IV. Example Decoding and Dequantization of DC Coefficients for Intra Blocks

(67) For typical intra-coded blocks, a decoder such as the decoder (1000) of FIG. 10 decodes coefficients, performs inverse quantization, and performs an inverse transform.

(68) A. Decoding DC Differentials

(69) The DC coefficient is coded differentially with respect to an already-decoded DC coefficient neighbor. This section describes the process used to decode the bitstream to obtain the DC differential.

(70) FIG. 11D shows the bitstream elements used to encode/decode the DC differential. DCCOEF is decoded using one of two sets of VLC tables (one for low motion and one for high motion). Each set of VLC tables includes a table for DC differentials for luminance blocks and a table for DC differentials for chrominance blocks. The table is specified by the DCTDCTAB (1137) field in the picture header. Based on the value of DCTDCTAB, one of the VLC tables listed below is used to decode DCCOEF. This will yield either: 1) zero, or 2) the absolute value of the DC differential, or 3) the escape code.

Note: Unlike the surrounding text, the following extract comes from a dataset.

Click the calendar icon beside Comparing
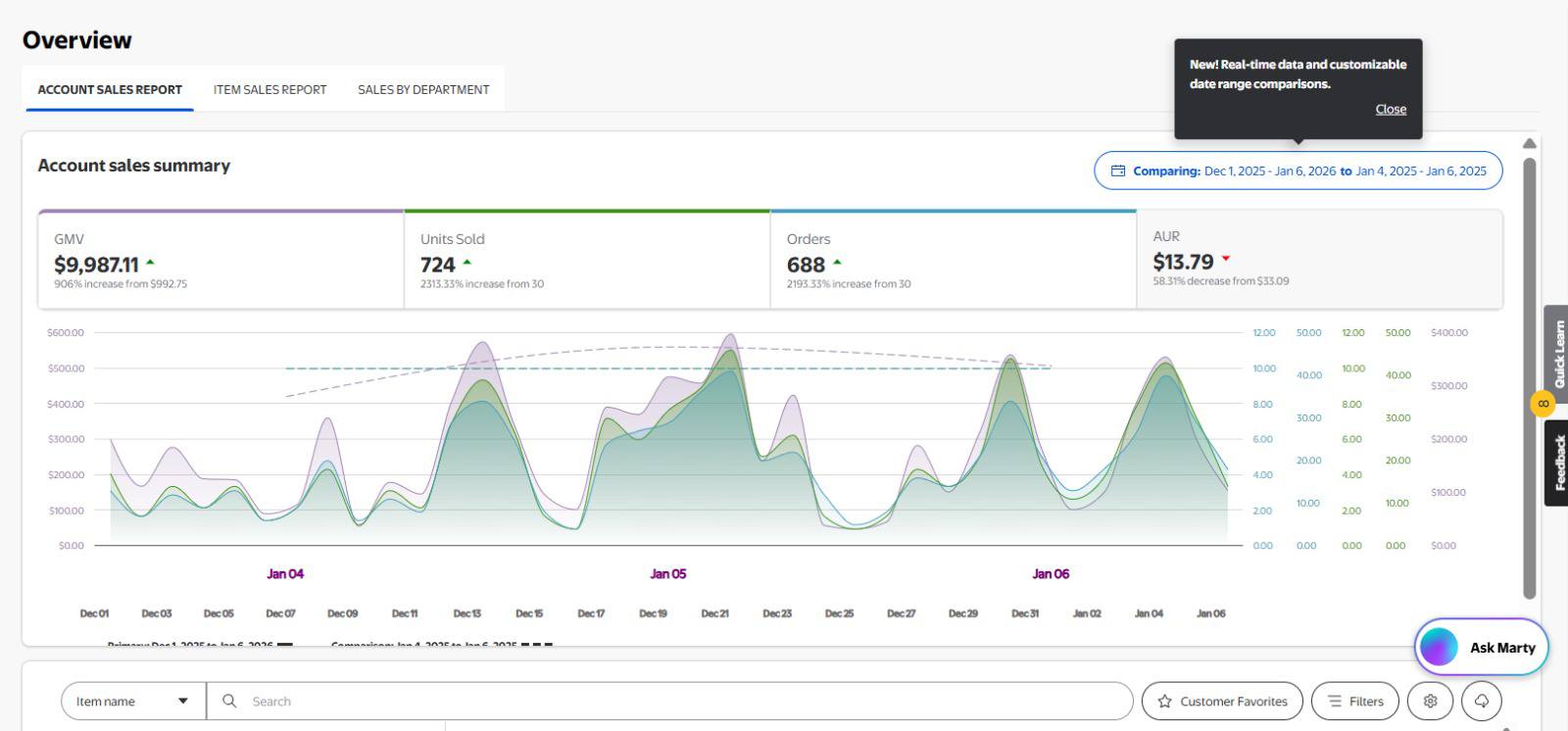 [x=1118, y=171]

(71) If DCCOEF decodes to zero, the value of the DC differential is also zero. Otherwise, further decoding is done to determine the value of the DC differential. If DCCOEF decodes to the escape code, the absolute value of the DC differential is encoded in the DCCOEFESC field. The size of the DCCOEFESC field is 8, 9 or 10 bits depending on the quantization step size of the block. The sign of the DC differential is obtained from the DCSIGN field. FIG. 12 lists pseudocode to illustrate the DC differential decoding process.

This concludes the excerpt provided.